[Recorded data]
★ ★ ★ ★ ★
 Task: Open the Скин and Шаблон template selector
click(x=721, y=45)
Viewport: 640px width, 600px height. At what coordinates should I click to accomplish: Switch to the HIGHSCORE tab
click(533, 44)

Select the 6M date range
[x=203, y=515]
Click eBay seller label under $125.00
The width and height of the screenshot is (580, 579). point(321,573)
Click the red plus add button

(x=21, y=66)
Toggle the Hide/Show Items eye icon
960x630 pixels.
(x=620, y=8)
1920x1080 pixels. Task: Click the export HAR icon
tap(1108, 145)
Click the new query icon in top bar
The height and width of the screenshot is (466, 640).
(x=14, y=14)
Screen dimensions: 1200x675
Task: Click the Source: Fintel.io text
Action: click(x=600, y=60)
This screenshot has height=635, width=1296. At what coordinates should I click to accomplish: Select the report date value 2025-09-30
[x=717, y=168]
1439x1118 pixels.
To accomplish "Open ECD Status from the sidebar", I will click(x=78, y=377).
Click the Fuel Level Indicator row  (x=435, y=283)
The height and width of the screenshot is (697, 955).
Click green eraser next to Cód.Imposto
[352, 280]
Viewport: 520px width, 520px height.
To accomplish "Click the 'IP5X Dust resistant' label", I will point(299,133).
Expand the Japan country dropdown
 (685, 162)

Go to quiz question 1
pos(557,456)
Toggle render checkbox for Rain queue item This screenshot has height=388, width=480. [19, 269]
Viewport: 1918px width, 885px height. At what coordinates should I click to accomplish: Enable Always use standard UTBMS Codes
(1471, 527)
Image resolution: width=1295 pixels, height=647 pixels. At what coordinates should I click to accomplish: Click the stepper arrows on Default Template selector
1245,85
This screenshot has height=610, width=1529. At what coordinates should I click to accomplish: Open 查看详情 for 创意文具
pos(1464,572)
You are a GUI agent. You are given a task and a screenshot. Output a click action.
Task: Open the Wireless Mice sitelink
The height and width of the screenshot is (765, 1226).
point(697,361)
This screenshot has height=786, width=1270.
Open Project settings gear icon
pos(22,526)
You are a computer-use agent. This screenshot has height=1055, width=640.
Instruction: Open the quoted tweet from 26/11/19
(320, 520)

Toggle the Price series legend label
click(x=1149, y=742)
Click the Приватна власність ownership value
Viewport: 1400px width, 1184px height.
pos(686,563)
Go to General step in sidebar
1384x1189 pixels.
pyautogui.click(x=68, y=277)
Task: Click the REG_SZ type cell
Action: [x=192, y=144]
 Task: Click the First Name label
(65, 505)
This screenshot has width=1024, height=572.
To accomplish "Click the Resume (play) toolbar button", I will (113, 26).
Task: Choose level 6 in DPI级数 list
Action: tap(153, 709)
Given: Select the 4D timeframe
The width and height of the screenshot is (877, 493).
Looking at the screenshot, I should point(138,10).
★ ★ ★ ★ ★
**WORK INSTRUCTIONS**
From the entries above, give again exactly the lines running from the line with "Open Project settings gear icon" to the line with "This screenshot has width=1024, height=572."; include both of those lines.

**RESULT**
Open Project settings gear icon
pos(22,526)
You are a computer-use agent. This screenshot has height=1055, width=640.
Instruction: Open the quoted tweet from 26/11/19
(320, 520)

Toggle the Price series legend label
click(x=1149, y=742)
Click the Приватна власність ownership value
Viewport: 1400px width, 1184px height.
pos(686,563)
Go to General step in sidebar
1384x1189 pixels.
pyautogui.click(x=68, y=277)
Task: Click the REG_SZ type cell
Action: [x=192, y=144]
 Task: Click the First Name label
(65, 505)
This screenshot has width=1024, height=572.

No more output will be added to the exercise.